Обе – и Марина и Христя – чувствовали досаду и злобу и на себя за то, что загубили свои молодые жизни, и на людей, которые толкнули их в эту пропасть.
Мутный рассвет с трудом проникал в хату сквозь замерзшие стекла. Христя поднялась и начала собираться в дорогу. Марина сидела молча, точно окаменевшая.
Христя закуталась и взяла свой узел.
– Прощай, Марина, спасибо за приют.
Христя встала. Марина так и не поднялась, словно приросла к месту. Уже совсем рассвело, лампочка чадит, давно пора ее погасить, но Марина ничего не замечает. Не от этого ли чада разболелась у нее голова? Она потушила свет и забралась на печь.
А Христя шла по дороге, не озираясь на город, который было поднял ее высоко, потом кинул в такую бездну, что уж ей не выкарабкаться оттуда. Думала-гадала о том, как ее встретят в Марьяновке.
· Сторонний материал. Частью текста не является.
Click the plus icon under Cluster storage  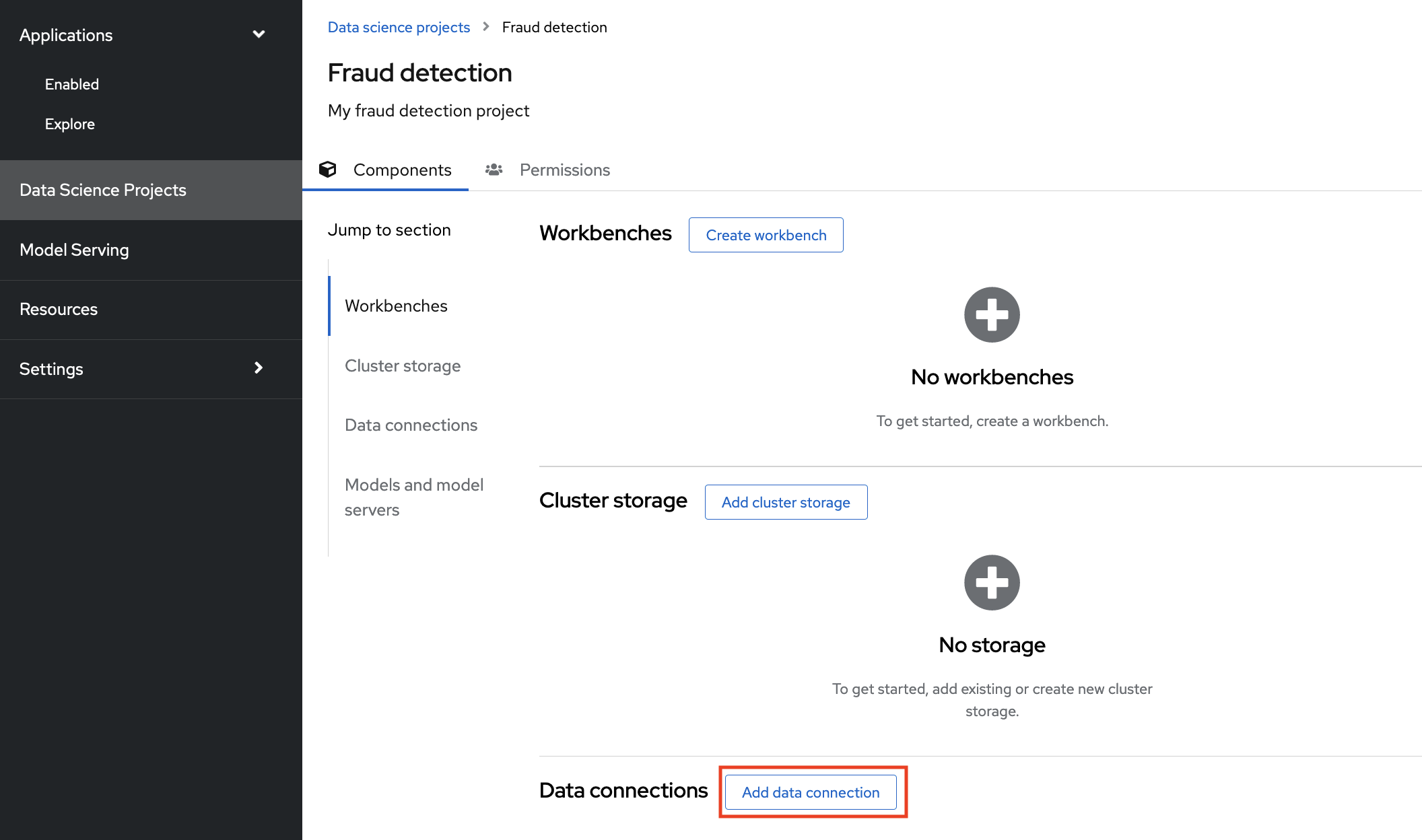coord(991,582)
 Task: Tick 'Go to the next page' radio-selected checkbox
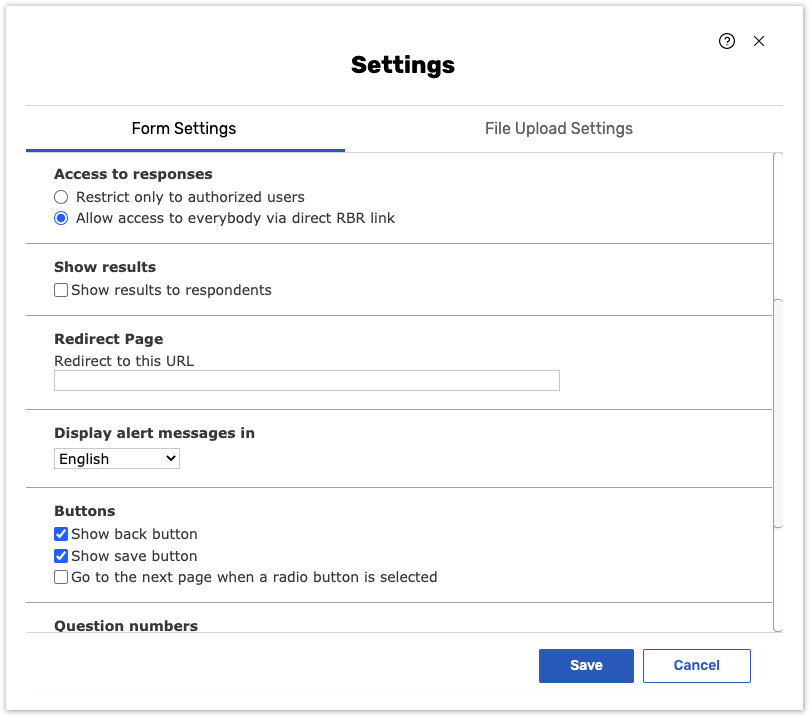point(61,577)
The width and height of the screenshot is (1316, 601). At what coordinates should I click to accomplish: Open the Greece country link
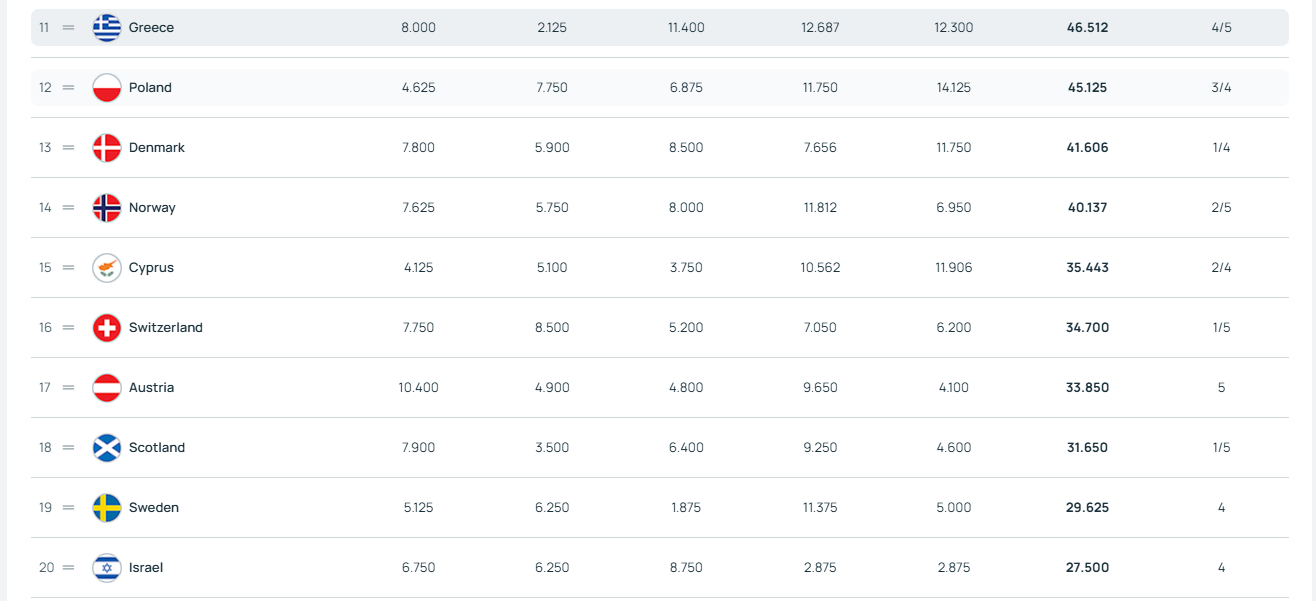click(x=151, y=28)
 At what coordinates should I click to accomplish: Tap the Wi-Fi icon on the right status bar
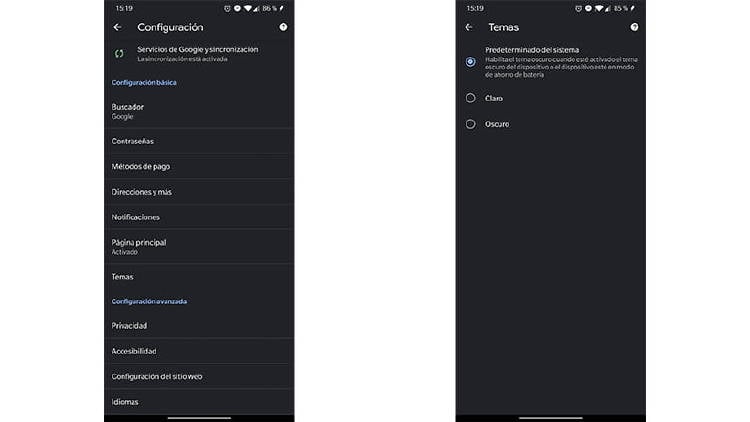point(598,9)
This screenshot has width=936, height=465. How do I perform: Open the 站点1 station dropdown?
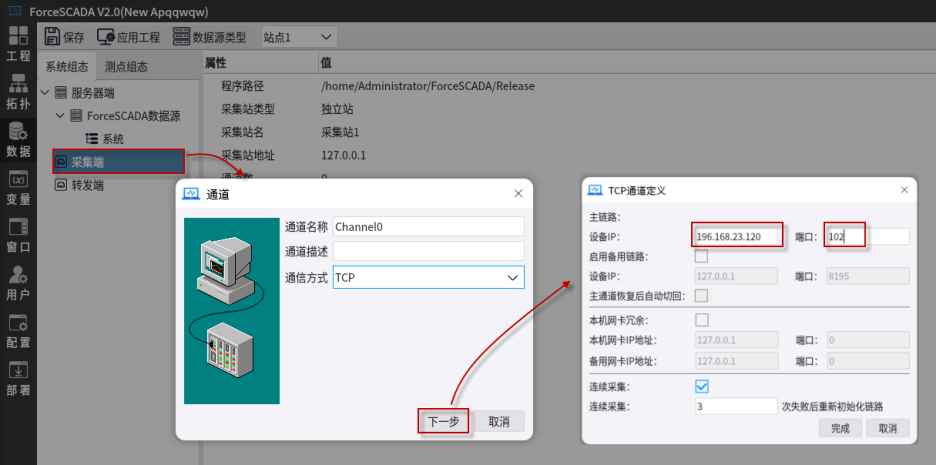point(298,37)
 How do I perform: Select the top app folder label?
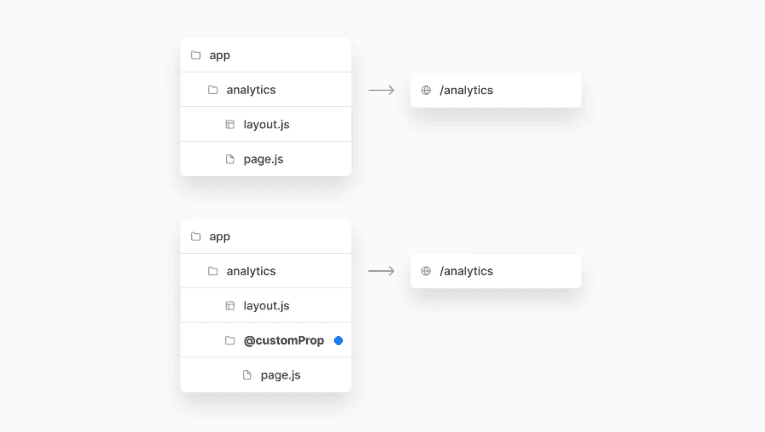point(220,55)
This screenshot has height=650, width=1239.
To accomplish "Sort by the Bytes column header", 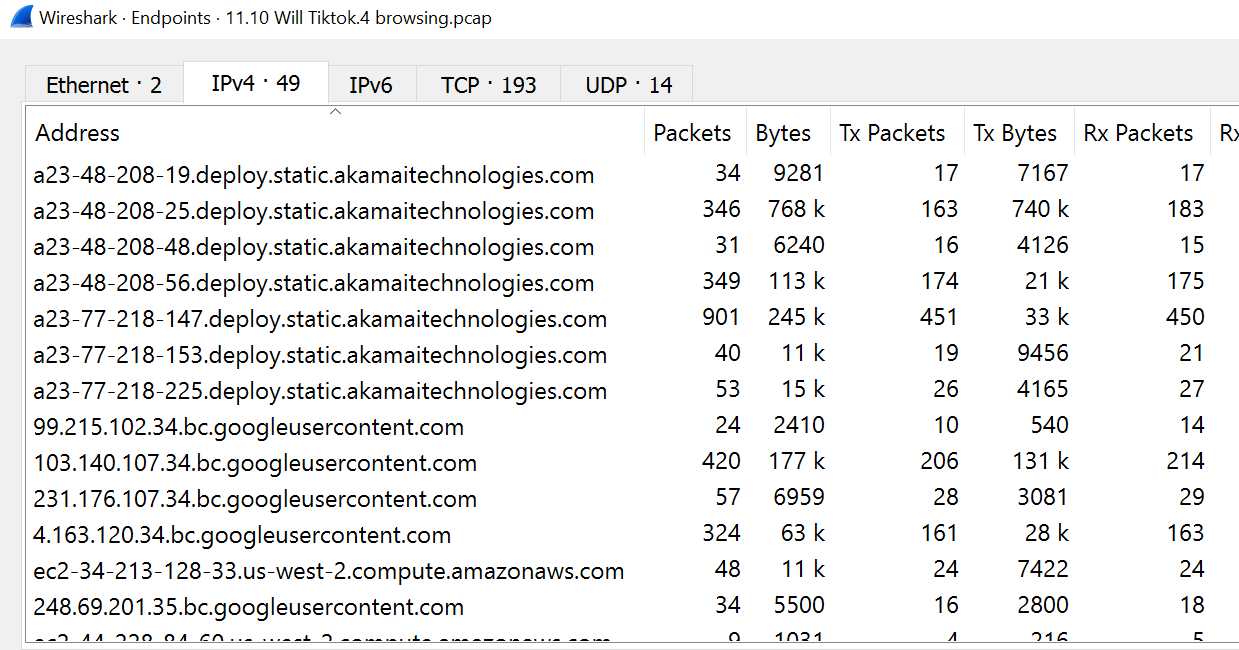I will [783, 133].
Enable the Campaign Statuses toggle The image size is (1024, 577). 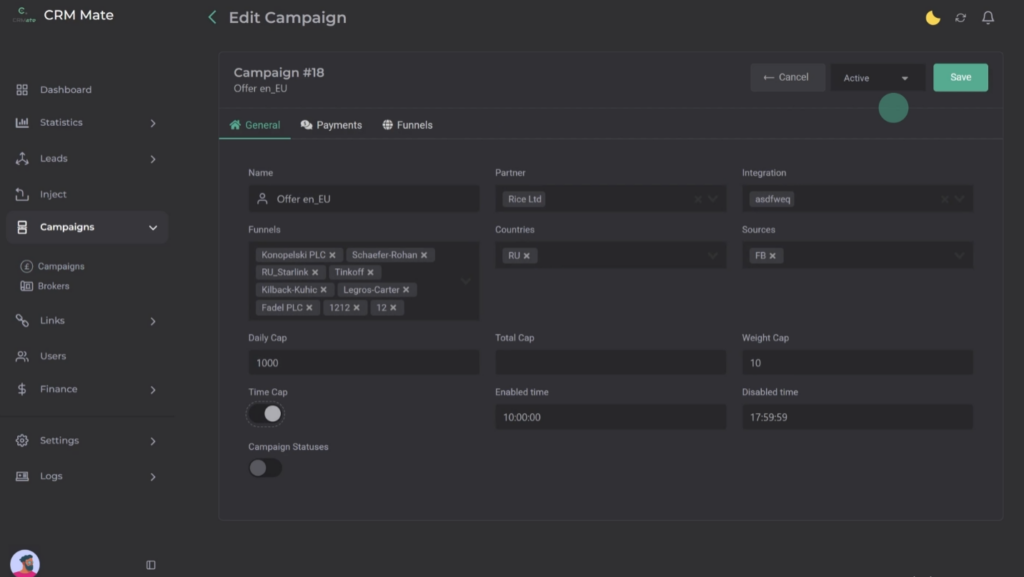click(x=265, y=468)
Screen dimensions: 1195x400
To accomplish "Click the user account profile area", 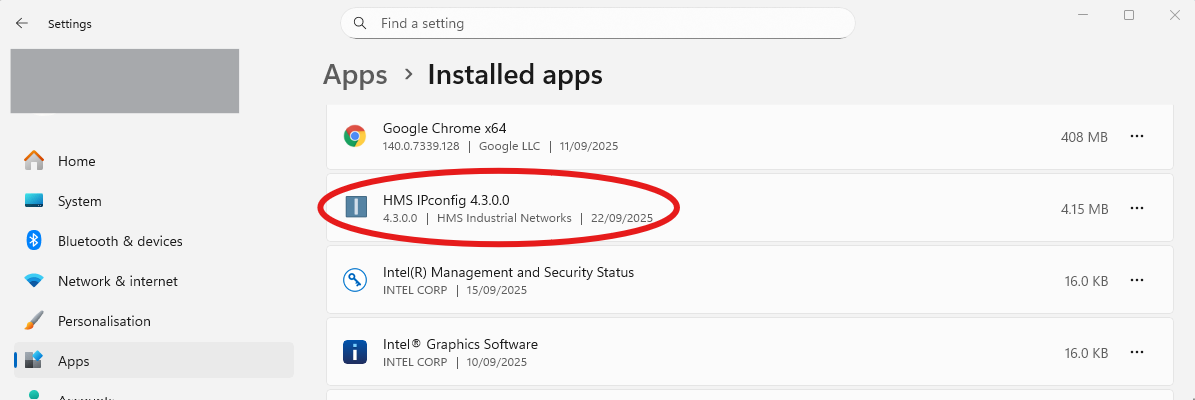I will (125, 80).
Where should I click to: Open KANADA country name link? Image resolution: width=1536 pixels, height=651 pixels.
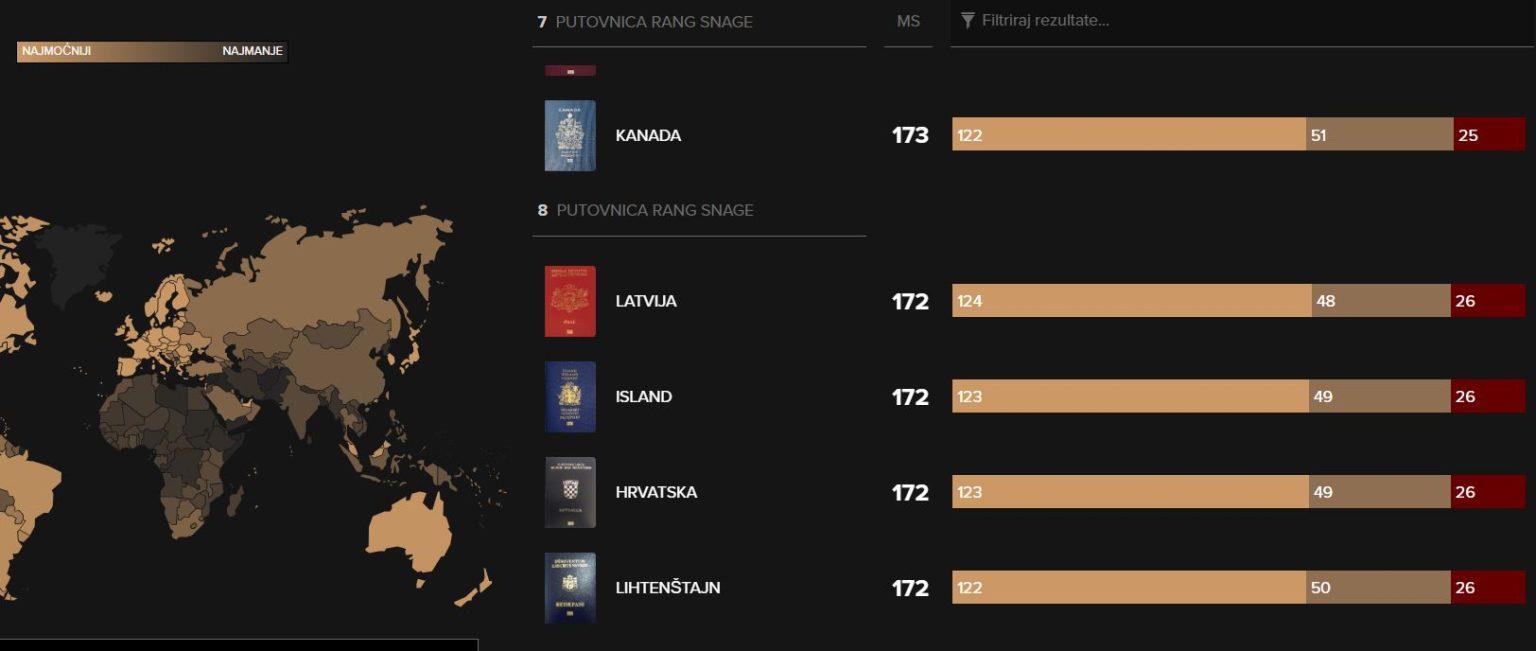pos(649,135)

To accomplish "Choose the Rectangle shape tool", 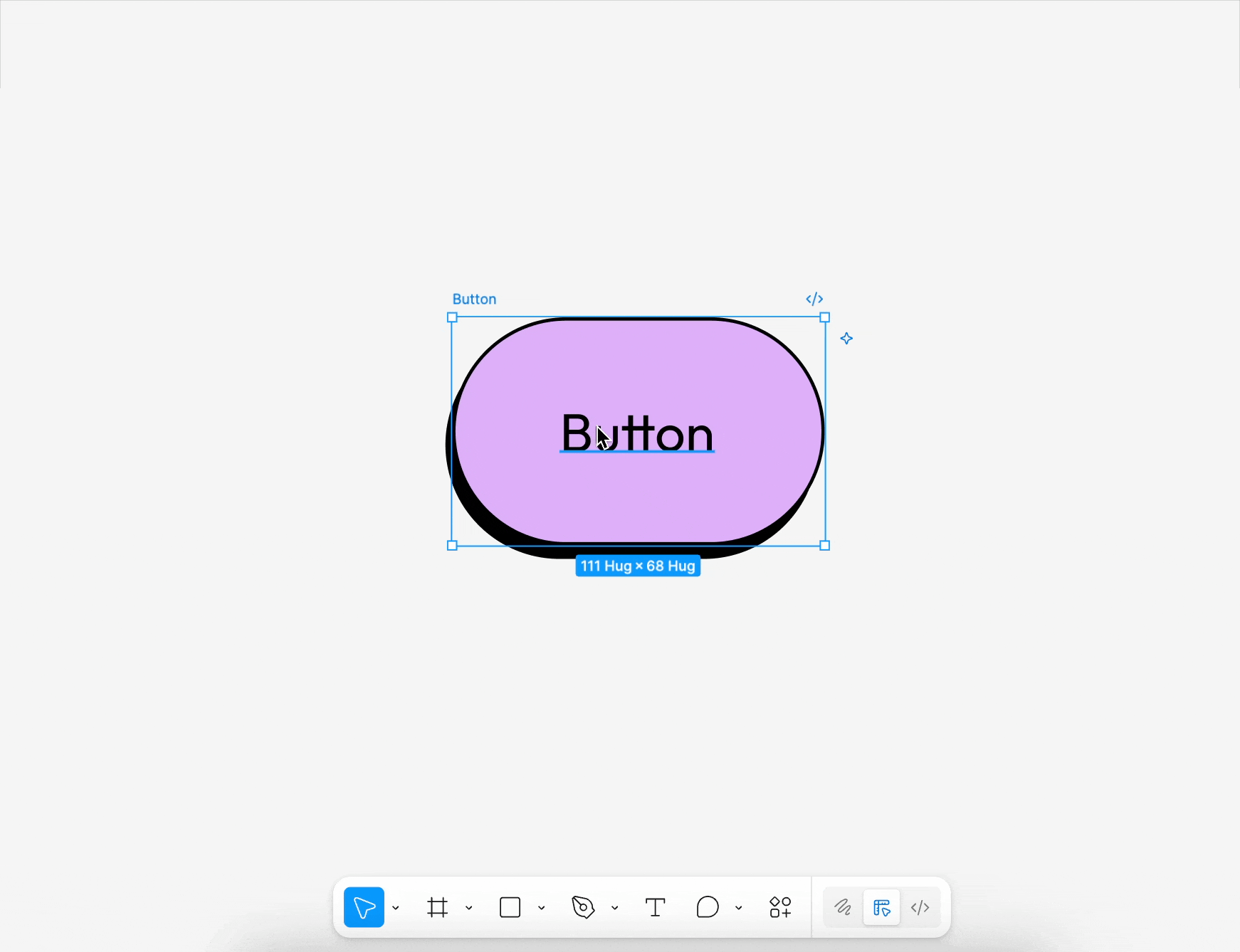I will (510, 907).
Перед ней раскинулась бескрайняя степь под белоснежным покровом, только темнела извилистая лента дороги да порою покажется холм, овраг или перелесок, усеянный вороньими гнездами. Иногда встречаются и путники, больше вблизи сел. Кто идет в город, кто – на мельницу, а минешь село – снова глушь, пустыня, вороний грай.
Христя шла по столбовой дороге, чтобы не заблудиться; да и людей здесь больше осело: часто встречаются села, хутора. Если невмоготу станет, есть хоть куда зайти погреться. Только бы добраться до города Н., оттуда она уже хорошо знает дорогу в Марьяновку. И она вспомнила, как впервые шла в город с Кирилом. Давно это было, а кажется, будто только вчера.
Все ее наводило на мысли о Марьяновке. Когда ей приходилось где-нибудь проситься на ночевку, каждая хата своим видом и убранством вплоть до последнего гвоздика напоминала родное село, незабываемые дни детства. И сейчас все мысли и надежды Христи были устремлены к дому. Этот клочок земли казался ей теперь единственным пристанищем и утехой. Пусть ее там судят и карают – она на все согласна. На родном пепелище она искупит свои тяжкие грехи, и земля, где она родилась и выросла, примет ее останки.
Христя торопилась, не щадя своих слабеющих сил. Мерзла, голодала, чуть не падала от усталости... тут немного согреется, там выпросит ломоть хлеба, отдохнет – и снова в путь.
На пятый день она добралась до Н. Знакомые места, улицы, по которым она ходила, дома, где жила, – все ей напоминало прошлое. Вот дом Загнибиды – он до сих пор пустует и уже скоро развалится. В нем она узнала впервые людскую несправедливость и жестокость. А вот и дом Рубца – он почти не изменился. Вот окно, в котором она в первый раз увидела Проценко. За этим окном она узнала первые радости любви и муки раскаяния. Там она сделала первые шаги по тому скользкому пути, который довел ее...
Теперь она идет в Марьяновку, а зачем? Что ей суждено, то и будет!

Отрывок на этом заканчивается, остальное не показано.